STATED GOAL A: In the article about Mary McAleese, at which university does she study canon law?

PROVIDED TEXT:
┄┄┄┄┄┄┄┄┄┄

We are in a time of increased tensions, uncertainties and changes in the Catholic Church . Particularly troubling is the loss of moral authority resulting from the continuing sexual abuse crisis and evidence of institutional coverup. The purpose of this site is to examine what is happening by linking to worldwide news stories, particularly from the English speaking church and the new breath of fresh air blowing through the church with the pontificate of Pope Francis. Romans 8:38
Sunday, October 28, 2012
McAleese reveals she is often mistaken for a nun in Rome
Sarah MacDonald
Catholic Ireland news
Oct. 23, 2012
Former president of Ireland, Mary McAleese, has said she is often mistaken for a nun at the university where she is studying canon law in Rome.
At the official launch of her new book, Quo Vadis? Collegiality in the Code of Canon Law, the former head of state recounted how clerics at the Gregorian University regularly take her for a nun or a consecrated virgin.
....... Mrs McAleese said no amount of flashing her engagement and wedding rings seemed to make any difference because lay people at the university are so few.
The presence of the laity would be one of the great changes for the future of the Church she said.
The total population of the Church globally was 1.6 billion of whom 99.9 per cent are lay people, Mrs McAleese noted.
......
“The Church isn’t quite sure how to handle us yet because, of course, for most of the 2,000 years they haven’t had to deal with an educated laity. ....
"This is one of the major difficulties of adjustment for this Church today, an educated laity living in democracies where they have freedom of speech, freedom of conscience and in the public space, access to every kind of science, every kind of analysis in order to bring all of that to bear on the opinions that they form.” She said this is, “a big challenge” for the institutional Church and it is a challenge that post-dates Vatican II because even at Vatican II there was not a mass-educated laity.
.........

┄┄┄┄┄┄┄┄┄┄

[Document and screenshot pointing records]

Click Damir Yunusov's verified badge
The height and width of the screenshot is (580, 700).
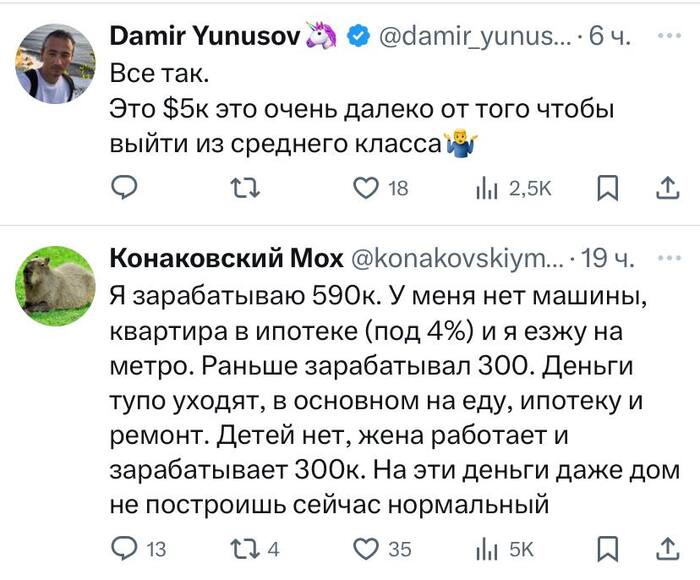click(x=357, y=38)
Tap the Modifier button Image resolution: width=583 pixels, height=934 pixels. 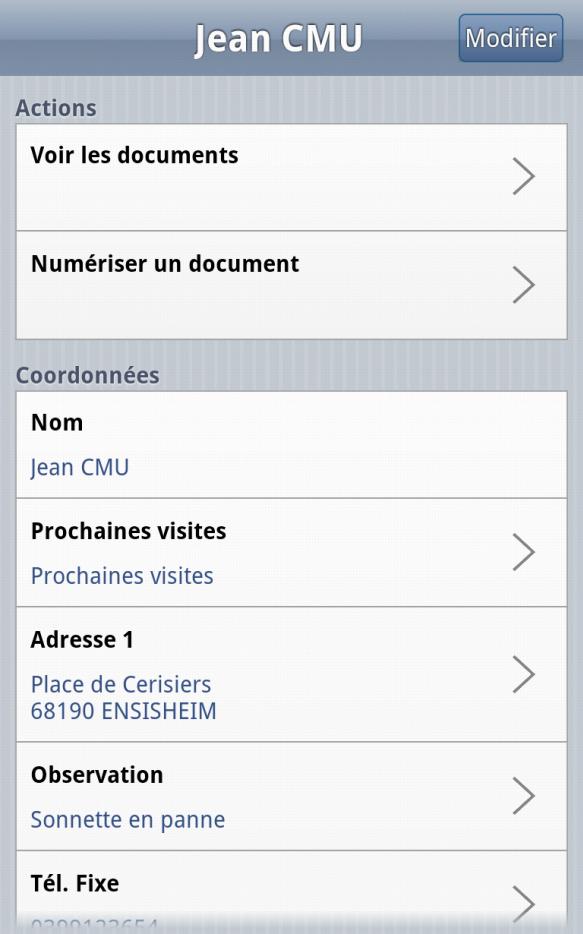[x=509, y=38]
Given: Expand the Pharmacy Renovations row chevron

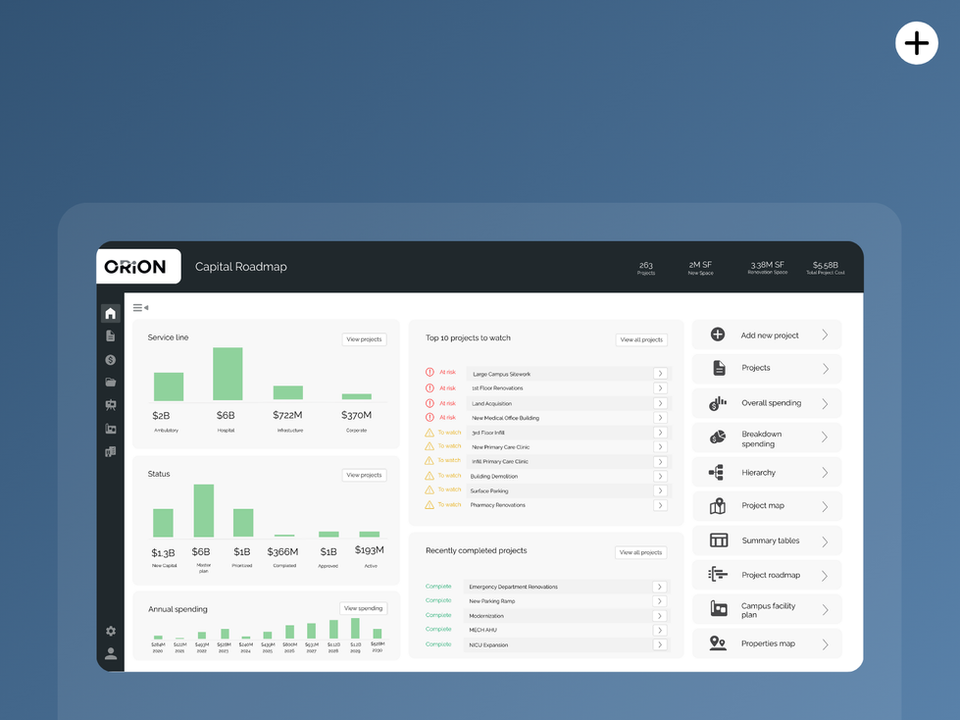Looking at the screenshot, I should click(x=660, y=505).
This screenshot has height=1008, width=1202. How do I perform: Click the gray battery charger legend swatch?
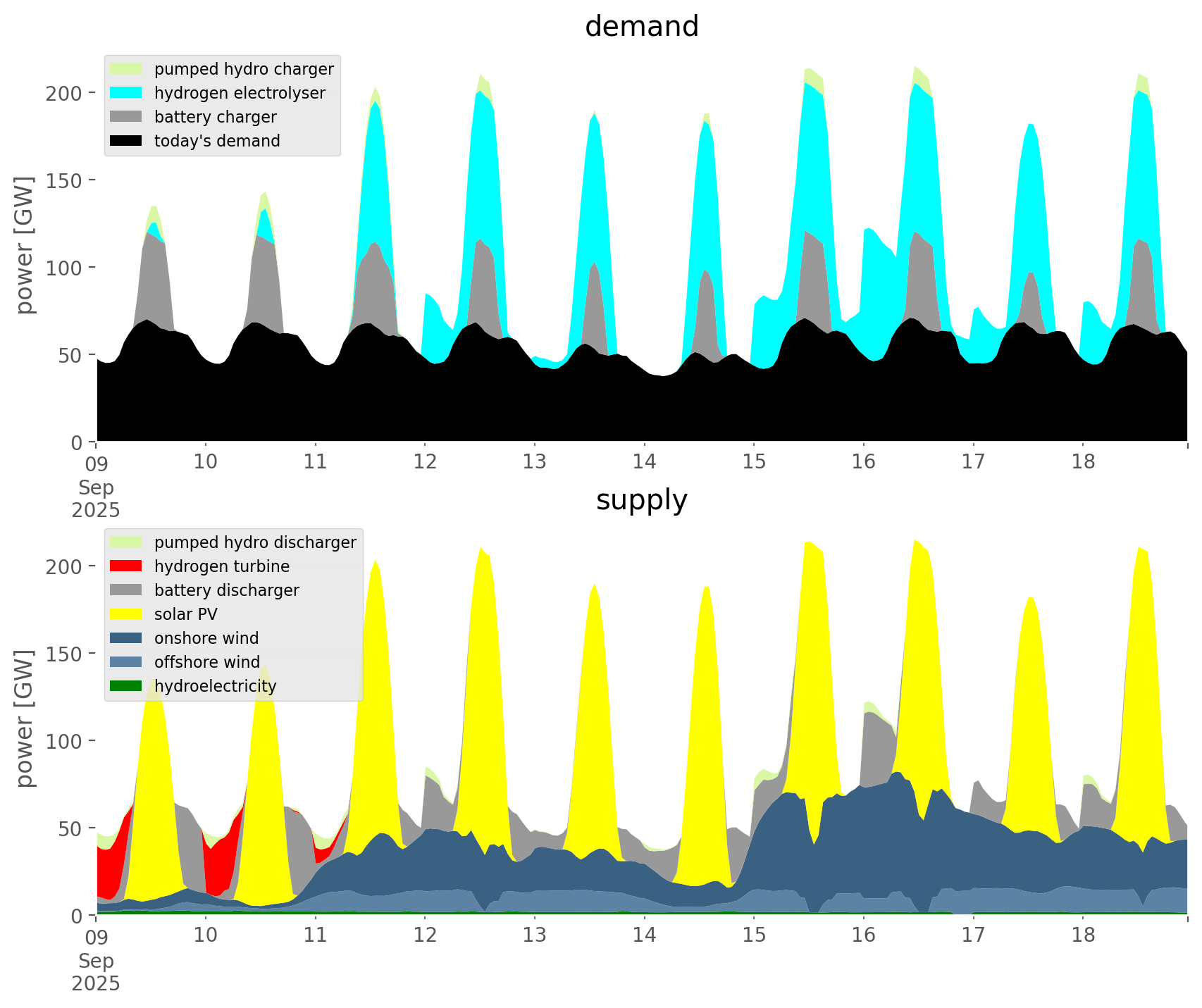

┄┄┄┄┄┄┄┄┄┄

STATED GOAL B: Convert the records from the line containing "Given: Expand the" up to and including the last line of the records into a Markdown table with the columns Nr and Line, skipping blank lines and leaving the pictures out.

TASK RESPONSE A: The Gregorian University in Rome.

TASK RESPONSE B:
| Nr | Line |
|---|---|
| 1 | Given: Expand the Pharmacy Renovations row chevron |
| 2 | Looking at the screenshot, I should click(x=660, y=505). |
| 3 | This screenshot has height=1008, width=1202. How do I perform: Click the gray battery charger legend swatch? |